読み手のない手紙
春風
読み手のない手紙
この手紙は捨ててください。
あなたのことが好きでした。卒業式のあの日、私の勇気は第二ボタンをもらうだけで精一杯。想いも、連絡先も伝えないまま、私の恋は終わったはずでした。
でも心のどこかで思っていたんです。いつか、もしかしたら、また会えるんじゃないかって。また会える時までに素敵な大人になっていたら、その時こそあなたに……。
愚かだと笑ってください。いえ、優しいあなたは、きっとそんなことしないでしょうね。あなたは……、あなたはこの手紙をどんな思いで読むでしょう。私はそれが少し怖いのです。
私自身、こんなにもあなたのことが好きだったなんて思いませんでした。あなたが先日、かわいいお子さんを抱き上げ、素敵な奥様と街を歩いているのを見るまでは。こみ上げる悲しみと後悔に私は戸惑いました。

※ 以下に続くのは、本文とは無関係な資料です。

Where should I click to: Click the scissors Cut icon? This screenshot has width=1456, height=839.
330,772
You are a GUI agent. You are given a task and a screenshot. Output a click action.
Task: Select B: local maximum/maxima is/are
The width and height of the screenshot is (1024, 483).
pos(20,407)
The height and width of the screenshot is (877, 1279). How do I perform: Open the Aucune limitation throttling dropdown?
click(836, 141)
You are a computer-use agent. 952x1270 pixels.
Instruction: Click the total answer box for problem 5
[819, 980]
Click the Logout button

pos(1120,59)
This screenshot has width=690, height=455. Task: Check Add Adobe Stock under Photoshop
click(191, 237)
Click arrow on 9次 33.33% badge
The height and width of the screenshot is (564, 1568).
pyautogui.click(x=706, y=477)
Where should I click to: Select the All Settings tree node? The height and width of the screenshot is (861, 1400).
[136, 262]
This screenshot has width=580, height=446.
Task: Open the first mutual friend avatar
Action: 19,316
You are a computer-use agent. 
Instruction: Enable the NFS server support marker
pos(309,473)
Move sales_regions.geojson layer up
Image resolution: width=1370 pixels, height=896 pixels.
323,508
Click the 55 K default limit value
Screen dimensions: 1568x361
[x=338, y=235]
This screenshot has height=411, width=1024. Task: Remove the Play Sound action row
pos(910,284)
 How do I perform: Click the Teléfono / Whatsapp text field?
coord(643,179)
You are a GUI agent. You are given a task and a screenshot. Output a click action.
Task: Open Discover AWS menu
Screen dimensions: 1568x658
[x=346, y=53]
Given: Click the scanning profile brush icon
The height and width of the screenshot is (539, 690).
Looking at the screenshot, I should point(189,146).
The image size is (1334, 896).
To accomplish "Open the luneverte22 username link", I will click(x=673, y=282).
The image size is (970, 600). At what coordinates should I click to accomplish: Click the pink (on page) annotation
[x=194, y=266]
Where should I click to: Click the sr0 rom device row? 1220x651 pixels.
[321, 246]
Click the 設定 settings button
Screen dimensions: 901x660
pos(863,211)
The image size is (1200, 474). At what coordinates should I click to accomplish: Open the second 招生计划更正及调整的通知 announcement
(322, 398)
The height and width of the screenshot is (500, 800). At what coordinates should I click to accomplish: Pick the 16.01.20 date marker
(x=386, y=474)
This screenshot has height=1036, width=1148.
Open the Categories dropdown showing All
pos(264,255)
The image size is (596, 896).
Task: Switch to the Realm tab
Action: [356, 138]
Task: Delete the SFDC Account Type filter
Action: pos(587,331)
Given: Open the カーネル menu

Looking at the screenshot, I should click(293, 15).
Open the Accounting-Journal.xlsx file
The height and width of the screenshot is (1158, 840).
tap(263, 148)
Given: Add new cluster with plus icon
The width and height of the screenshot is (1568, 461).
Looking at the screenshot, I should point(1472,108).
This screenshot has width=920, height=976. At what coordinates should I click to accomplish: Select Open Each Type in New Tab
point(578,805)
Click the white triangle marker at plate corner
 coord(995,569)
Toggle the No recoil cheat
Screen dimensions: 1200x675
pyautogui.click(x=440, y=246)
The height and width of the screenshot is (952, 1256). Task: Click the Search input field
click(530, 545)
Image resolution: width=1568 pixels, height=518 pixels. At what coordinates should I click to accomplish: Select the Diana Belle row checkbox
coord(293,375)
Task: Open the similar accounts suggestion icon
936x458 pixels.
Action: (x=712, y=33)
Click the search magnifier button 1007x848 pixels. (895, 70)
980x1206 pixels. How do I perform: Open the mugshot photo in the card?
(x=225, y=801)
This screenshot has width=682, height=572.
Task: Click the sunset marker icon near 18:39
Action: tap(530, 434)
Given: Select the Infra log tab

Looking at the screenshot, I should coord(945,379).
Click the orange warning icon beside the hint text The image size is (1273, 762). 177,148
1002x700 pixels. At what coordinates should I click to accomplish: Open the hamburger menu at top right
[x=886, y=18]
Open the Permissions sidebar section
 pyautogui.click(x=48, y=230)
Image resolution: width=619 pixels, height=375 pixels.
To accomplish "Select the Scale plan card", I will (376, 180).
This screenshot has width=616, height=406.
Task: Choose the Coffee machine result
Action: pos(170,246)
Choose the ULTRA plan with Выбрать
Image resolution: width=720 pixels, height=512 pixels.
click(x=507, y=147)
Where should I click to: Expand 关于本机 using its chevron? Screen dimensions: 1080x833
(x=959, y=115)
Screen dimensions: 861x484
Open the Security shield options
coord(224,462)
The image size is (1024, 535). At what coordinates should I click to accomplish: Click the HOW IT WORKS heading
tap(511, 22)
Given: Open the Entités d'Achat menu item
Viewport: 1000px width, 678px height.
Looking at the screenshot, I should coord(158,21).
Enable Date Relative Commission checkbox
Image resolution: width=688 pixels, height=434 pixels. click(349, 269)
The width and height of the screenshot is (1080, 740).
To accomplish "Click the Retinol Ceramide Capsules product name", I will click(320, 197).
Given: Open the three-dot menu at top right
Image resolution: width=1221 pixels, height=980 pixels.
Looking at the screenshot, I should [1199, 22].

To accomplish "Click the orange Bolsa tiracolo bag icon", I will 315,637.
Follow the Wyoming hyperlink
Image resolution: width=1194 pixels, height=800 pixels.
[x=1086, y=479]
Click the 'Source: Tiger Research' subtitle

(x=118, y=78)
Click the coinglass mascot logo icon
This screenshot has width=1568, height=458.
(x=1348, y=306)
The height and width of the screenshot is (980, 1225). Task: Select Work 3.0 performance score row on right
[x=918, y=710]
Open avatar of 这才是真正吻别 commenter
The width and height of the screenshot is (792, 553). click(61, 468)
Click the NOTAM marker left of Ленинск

私は、私がとても恥ずかしかった。諦めた振りをして、自分にもそう言い聞かせておきながら、その実、都合のいい期待を抱いて、淡い幻想を信じていたのです。あなたに連絡を取る努力さえしなかったのに、今さらあなたが好きだなんて。幸せなあなたを見て苦しくなるなんて。
ごめんなさい。あなたを困らせたくて、この手紙を書いたのではありません。ただ伝えたかったのです。あなたは、私にとって
ありがとう。これだけを伝えたかったのです。私の
これからもあなたの幸せを思い続けます。あなたが幸せでありますように。何があっても、どうか、この先も幸せに。